My original plan for this post was to wrap up source and target based changed data capture in a single instalment unfortunately, I seem to have got carried away and will post a follow up on target based CDC in the future.
Once the method of data delivery has been established (push or pull) the next area of consideration is how can change data capture (CDC) be applied within Data Services? More often than not, when a project demands data to be extracted many times from the same source system using Data Services, the area of change data capture will be discussed. As the name suggests CDC is all about identifying what has changed in the source system since the data was previously extracted and then only pulling the new or modified records in the next extraction process. The net result is that effective CDC enables users to build efficient data processing routines within Data Services reducing batch windows and the overall processing power.
Source Based CDC
With Source based change data capture any record changes are identified at the source and only those records are processed by the Data Services engine. These changes can be pre-identified using techniques such as SAP IDOC’s or Sybase Replication Server (now integrated in the latest version of Data Services) or dynamically identified by using pushdown logic and timestamps etc.

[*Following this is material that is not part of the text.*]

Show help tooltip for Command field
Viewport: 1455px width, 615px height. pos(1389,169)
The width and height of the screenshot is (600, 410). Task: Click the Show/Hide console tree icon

There are various methods available with Data Services, I have used a number of these within many different scenarios. With Data Services there is nearly always two or more ways to get where you need to be to achieve the required result and this comes down to the ETL developer’s level of creativity and caffeine one the day. The following are just a rule of thumb that I use, they don’t always work in all scenarios as there are usually many variables that need to be taken into consideration, but as far as my thought processes go these are the different stages I go through when trying to identify the best methods for change data capture.
So the customer has said that they want to do CDC the first questions I always ask are:
What is the source database/application?
How much data is in the source system tables we are extracting from?
How often do we need to extract, and what is the batch window?
- If the source table has low data volumes and the batch window is large, then usually I will go for the easiest path especially in a proof of concept, which for me will be reading all of the data every time and applying auto correct load in Data Services to carry out updates and inserts.
- If the source data is changing often and is of high volume, but there is a reasonable overnight batch window, I would typically ask if the source table that I am extracting data out of have a valid time stamp. A valid trustworthy timestamp is key, some system don’t always update the timestamp only on insert for example. If this were available then I would consider looking at timestamp pushdown in Data Services. TimeStamp push down requires a number of job steps to be configured:-
- Firstly a global variable to hold “last run date time” would need to be defined for the job.
- A database table would need to be created with a date time field in it and JOBID field.
- The last run date time variable would be populated using a script at the start of the job workflow to get the last run date time value from the lookup table.
- Within the Query where you would set the following (sourcedatetime field > lastrundate variable) .
- Check to see that the where clause is being pushed down by viewing SQL or ABAP.
- The last step is back at the workflow level to then use either a script or Dataflow (I prefer dataflow) to then update the lookup table with a new datetime value.
In the latest version of Data Services (4.2) within the Workbench the above timestamp step example above can be configured as part of the replication wizard. If the source system is SAP I would also look at using the CDC functions available within the content extractors as this is preconfigured functionality and doesn’t require any of the above job configuration steps.
If data needs to be extracted at various points throughout the day then the pushdown method could still be an option however, I am always very cautious about impacting performance on the source systems and if there is a chance that performance degradation is going to affect a business-transacting then I would opt for a different approach where possible.
- If the source system is changing regularly, has high data volumes, the data needs to be transfer intraday and the extract should have little/no impact, I would look at either using IDOC for SAP or using the database native CDC mechanisms supported by Data Services. Configuration of these methods are fully documented within the Data Services manuals but typically they require the customer to have some database functions enabled which is not always possible. Also depending on the database type a slightly different mechanism is used to identify changes. This has in the past limited me to when I have been able to take advantage of this approach. Within the latest version of Data Services 4.2, configuring database CDC is made easier as this can be done through the wizard within the Workbench or configured users can simply define a CDC method based on their data store configuration. If the option is greyed out then this datastore type does not support native application CDC.
- If the source data changes frequently and needs to be processed nearly instantaneously and have little or no impact on the source systems, I would consider using a log interrogation based approach or a message queue which has changes pre-identified within the messages (eg iDoc/ALE). For noninvasive log based CDC , Sybase replication working with Data Services enables data to be identified as a change using the database native logs, flagged with their status (insert/update) and shipped to Data Services for processing. If this real-time non invasive approach to data movement is something that is key to a project then I would recommend complimenting Data Services with Sybase Replication Server.
When working on site with customer data the source systems and infrastructure will nearly always determine what methods of change data capture can be put to best advantage with Data Services. However, given a free reign the best and most efficient approach without doubt is to carry out the data identification process, as close to the source system as possible, however, that isn’t always an available option. In the next blog post I will dig a little deeper into using target based change data capture method.